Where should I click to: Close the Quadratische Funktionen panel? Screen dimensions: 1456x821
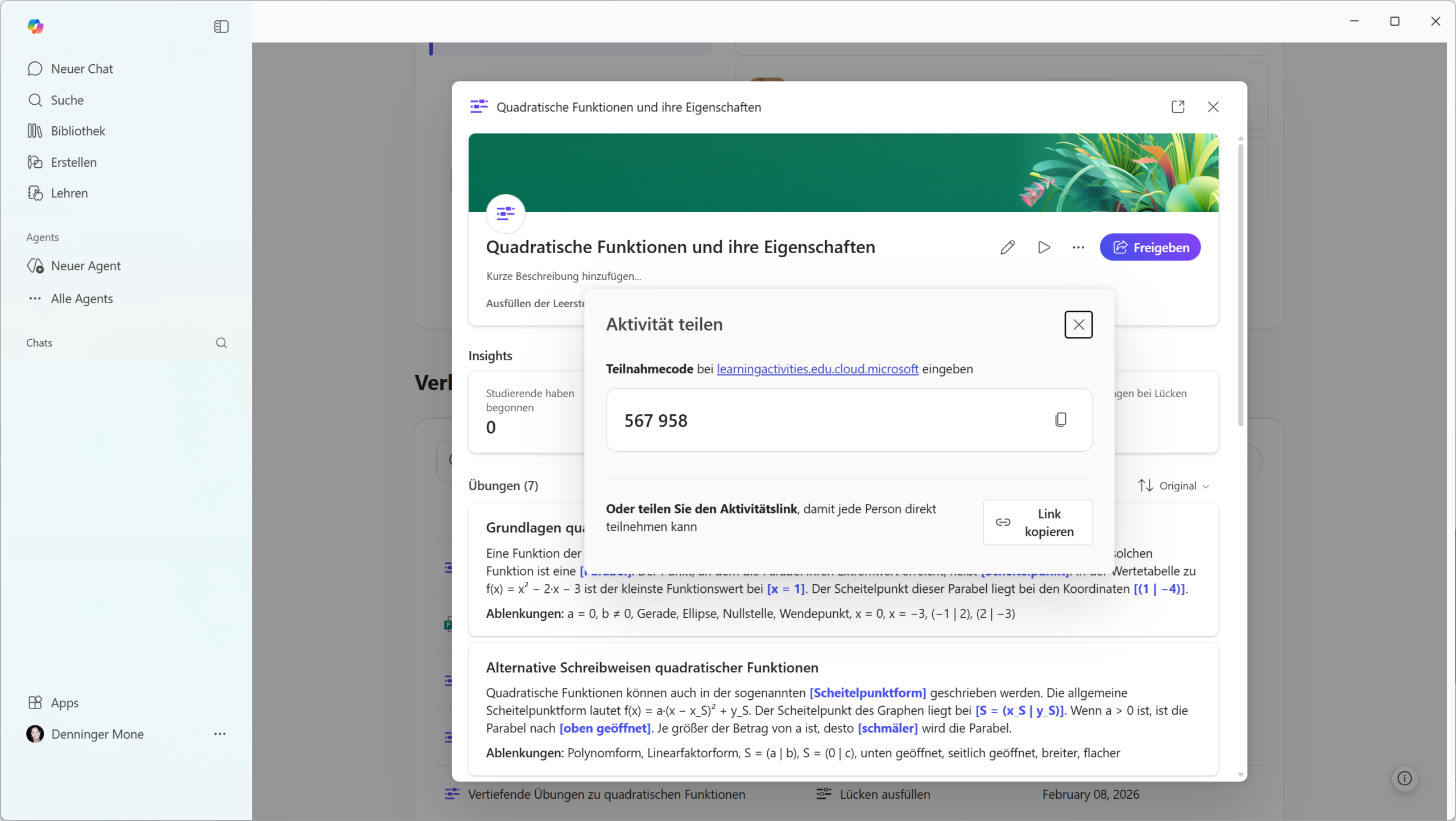(x=1213, y=107)
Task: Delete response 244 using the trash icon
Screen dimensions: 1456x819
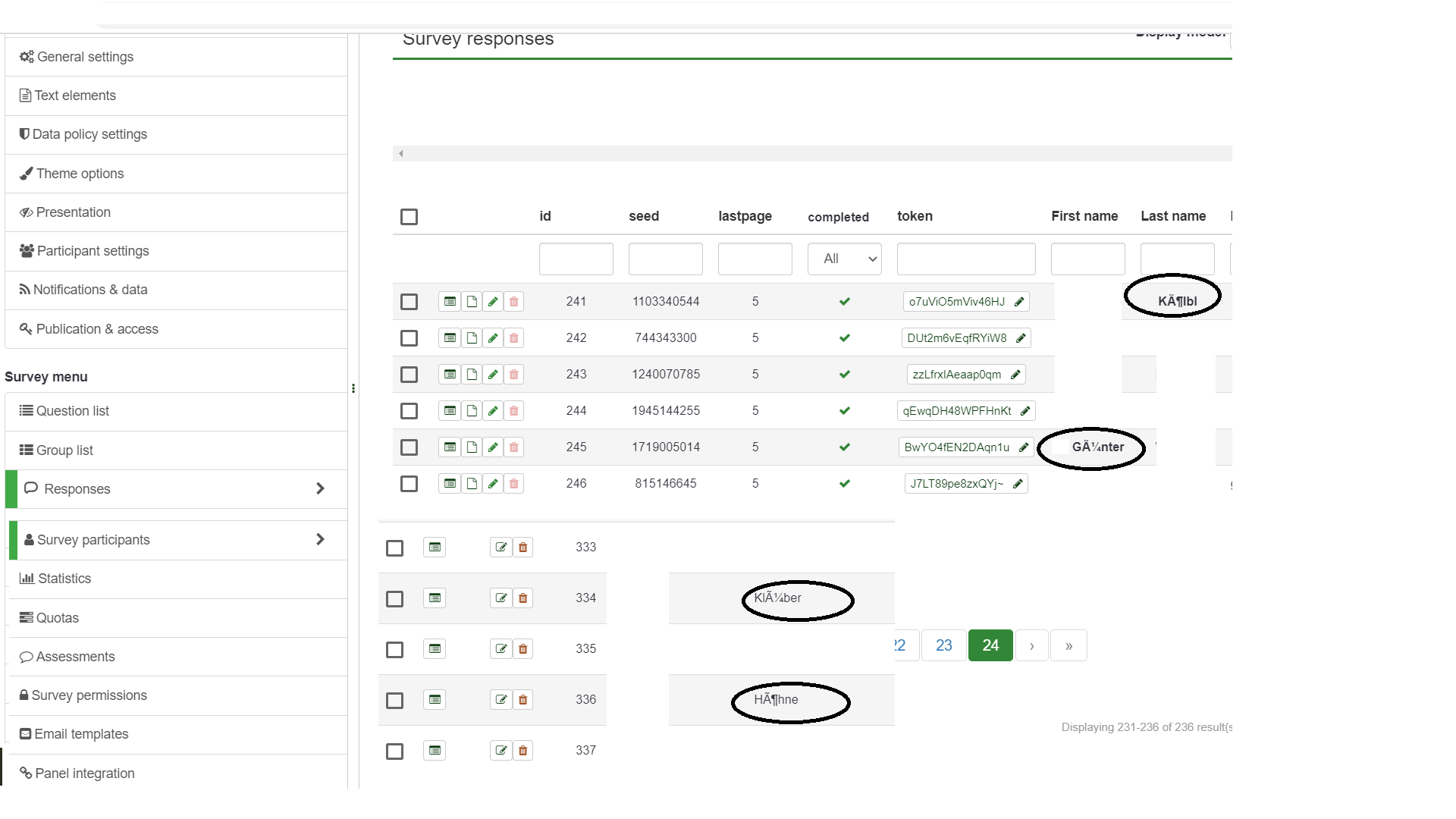Action: [514, 410]
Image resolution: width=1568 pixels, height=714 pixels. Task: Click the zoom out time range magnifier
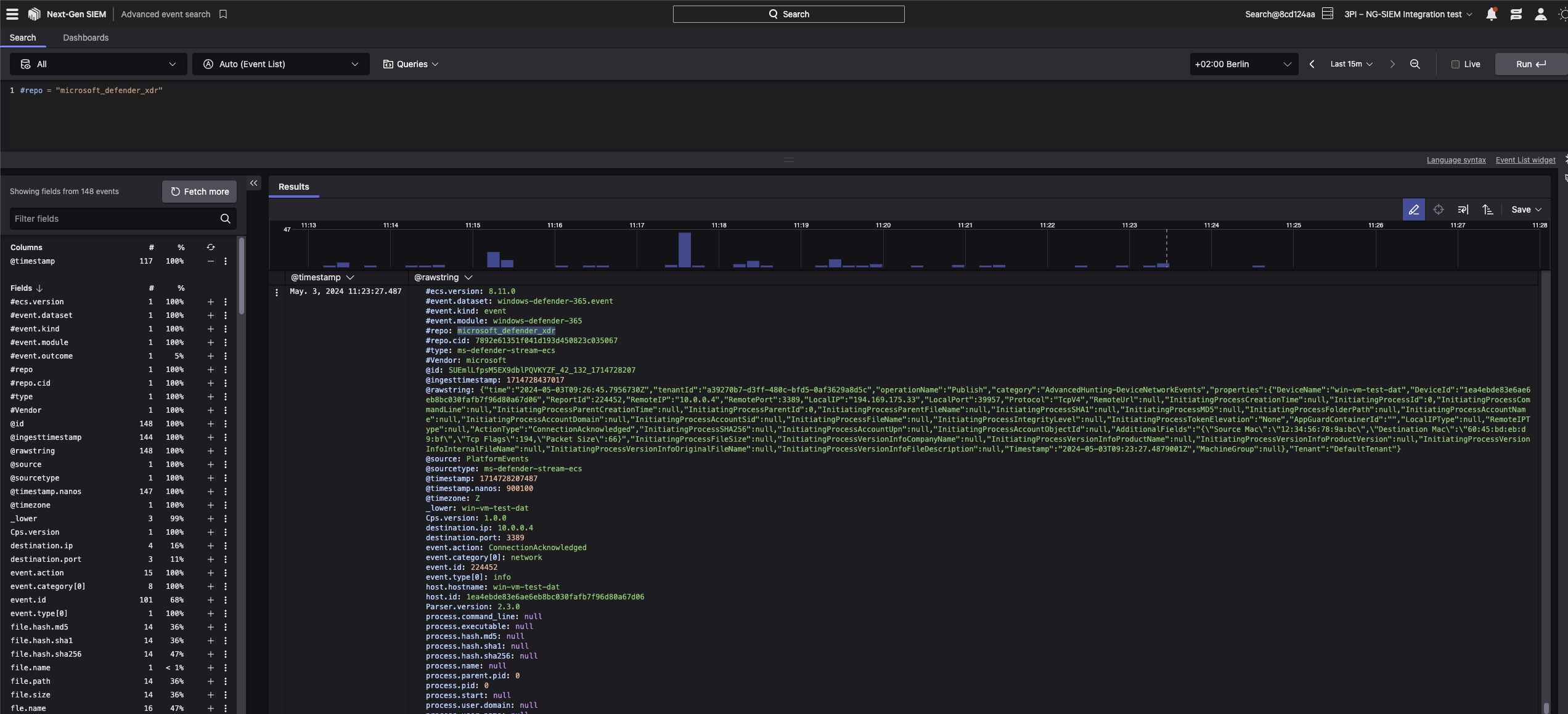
####
▶ [GOAL OF THE EXERCISE]: Skipping any pictures, copy the line that holds "Task: Delete response" and each line after it through the last line of the records, unchanged, and no other lines.

▶ [EXPECTED ANSWER]:
Task: Delete response 244 using the trash icon
Screen dimensions: 1456x819
Action: [514, 410]
Image resolution: width=1568 pixels, height=714 pixels. Task: Click the zoom out time range magnifier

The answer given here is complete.